Comparison of the Novel Oral Anticoagulants Apixaban, Dabigatran, Edoxaban, and Rivaroxaban in the Initial and Long-Term Treatment and Prevention of Venous Thromboembolism: Systematic Review and Network Meta-Analysis

A T Cohen  1 M Hamilton  2 S A Mitchell  3 H Phatak  2 X Liu  4 A Bird  5 D Tushabe  6 S Batson  3
Affiliations
Comparative Study

Comparison of the Novel Oral Anticoagulants Apixaban, Dabigatran, Edoxaban, and Rivaroxaban in the Initial and Long-Term Treatment and Prevention of Venous Thromboembolism: Systematic Review and Network Meta-Analysis

A T Cohen et al. PLoS One. .

Abstract

Background: Anticoagulation with low molecular weight heparin and vitamin K antagonists is the current standard of care (SOC) for venous thromboembolism (VTE) treatment and prevention. Although novel oral anti-coagulants (NOACs) have been compared with SOC in this indication, no head-to-head randomised controlled trials (RCTs) have directly compared NOACs. A systematic review and network meta-analysis (NMA) were conducted to compare the efficacy and safety of NOACs for the initial and long-term treatment of VTE.

Methods: Electronic databases (accessed July 2014) were systematically searched to identify RCTs evaluating apixaban, dabigatran, edoxaban, and rivaroxaban versus SOC. Eligible patients included adults with an objectively confirmed deep vein thrombosis (DVT), pulmonary embolism (PE) or both. A fixed-effect Bayesian NMA was conducted for outcomes of interest, and results were presented as relative risks (RR) and 95% credible intervals (Crl).
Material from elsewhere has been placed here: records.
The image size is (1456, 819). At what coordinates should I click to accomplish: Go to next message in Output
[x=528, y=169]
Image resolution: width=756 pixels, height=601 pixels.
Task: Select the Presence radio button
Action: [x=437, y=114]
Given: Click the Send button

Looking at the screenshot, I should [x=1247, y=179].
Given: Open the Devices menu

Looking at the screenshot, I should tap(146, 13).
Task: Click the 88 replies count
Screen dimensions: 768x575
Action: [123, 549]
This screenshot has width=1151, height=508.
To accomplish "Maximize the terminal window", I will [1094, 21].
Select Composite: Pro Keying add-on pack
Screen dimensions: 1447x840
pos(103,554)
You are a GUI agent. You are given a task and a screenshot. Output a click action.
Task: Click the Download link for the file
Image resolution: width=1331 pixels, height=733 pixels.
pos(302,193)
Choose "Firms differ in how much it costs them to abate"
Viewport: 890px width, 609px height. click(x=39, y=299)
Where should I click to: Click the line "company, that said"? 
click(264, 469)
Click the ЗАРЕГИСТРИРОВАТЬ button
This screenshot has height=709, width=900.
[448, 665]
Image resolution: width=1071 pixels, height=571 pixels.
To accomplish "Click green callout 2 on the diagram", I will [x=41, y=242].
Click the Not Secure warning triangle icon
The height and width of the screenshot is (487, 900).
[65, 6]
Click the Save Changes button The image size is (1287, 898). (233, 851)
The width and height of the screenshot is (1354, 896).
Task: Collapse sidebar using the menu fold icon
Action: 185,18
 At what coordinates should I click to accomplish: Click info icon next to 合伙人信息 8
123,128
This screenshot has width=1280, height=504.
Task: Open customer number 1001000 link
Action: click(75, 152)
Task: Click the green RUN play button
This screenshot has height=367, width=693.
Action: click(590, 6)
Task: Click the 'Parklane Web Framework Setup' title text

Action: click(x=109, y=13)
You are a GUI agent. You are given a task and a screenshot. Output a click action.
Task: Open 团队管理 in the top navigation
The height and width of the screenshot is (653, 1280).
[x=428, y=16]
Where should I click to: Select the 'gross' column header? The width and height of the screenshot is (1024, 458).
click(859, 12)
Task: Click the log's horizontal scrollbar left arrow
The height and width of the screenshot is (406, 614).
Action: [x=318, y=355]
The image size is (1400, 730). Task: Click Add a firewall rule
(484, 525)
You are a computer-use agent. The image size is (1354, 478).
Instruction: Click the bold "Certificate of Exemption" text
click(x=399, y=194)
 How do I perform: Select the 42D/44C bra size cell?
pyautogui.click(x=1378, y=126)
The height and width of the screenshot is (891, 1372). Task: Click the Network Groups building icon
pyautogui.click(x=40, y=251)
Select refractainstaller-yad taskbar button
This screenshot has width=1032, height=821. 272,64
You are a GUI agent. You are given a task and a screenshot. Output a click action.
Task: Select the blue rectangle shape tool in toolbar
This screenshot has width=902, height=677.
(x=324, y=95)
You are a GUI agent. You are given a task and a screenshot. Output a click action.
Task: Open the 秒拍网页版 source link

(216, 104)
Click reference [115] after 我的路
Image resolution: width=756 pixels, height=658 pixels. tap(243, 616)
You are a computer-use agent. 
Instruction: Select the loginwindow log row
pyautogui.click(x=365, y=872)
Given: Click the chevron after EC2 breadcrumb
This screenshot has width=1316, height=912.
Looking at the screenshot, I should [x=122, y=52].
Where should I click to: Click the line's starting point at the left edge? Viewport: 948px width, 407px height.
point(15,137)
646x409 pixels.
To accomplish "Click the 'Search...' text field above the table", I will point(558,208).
Results: Six Phase III RCTs met criteria for inclusion: apixaban (one RCT; n = 5,395); rivaroxaban (two RCTs; n = 3,423/4,832); dabigatran (two RCTs; n = 2,539/2,568); edoxaban (one RCT; n = 8,240). There were no statistically significant differences between the NOACs with regard to the risk of 'VTE and VTE-related death. Apixaban treatment was associated with the most favourable safety profile of the NOACs, showing a statistically significantly reduced risk of 'major or clinically relevant non-major (CRNM) bleed' compared with rivaroxaban (0.47 [0.36, 0.61]), dabigatran (0.69 [0.51, 0.94]), and edoxaban (0.54 [0.41, 0.69]). Dabigatran was also associated with a significantly lower risk of 'major or CRNM bleed' compared with rivaroxaban (0.68 [0.53, 0.87]) and edoxaban (0.77 [0.60, 0.99]).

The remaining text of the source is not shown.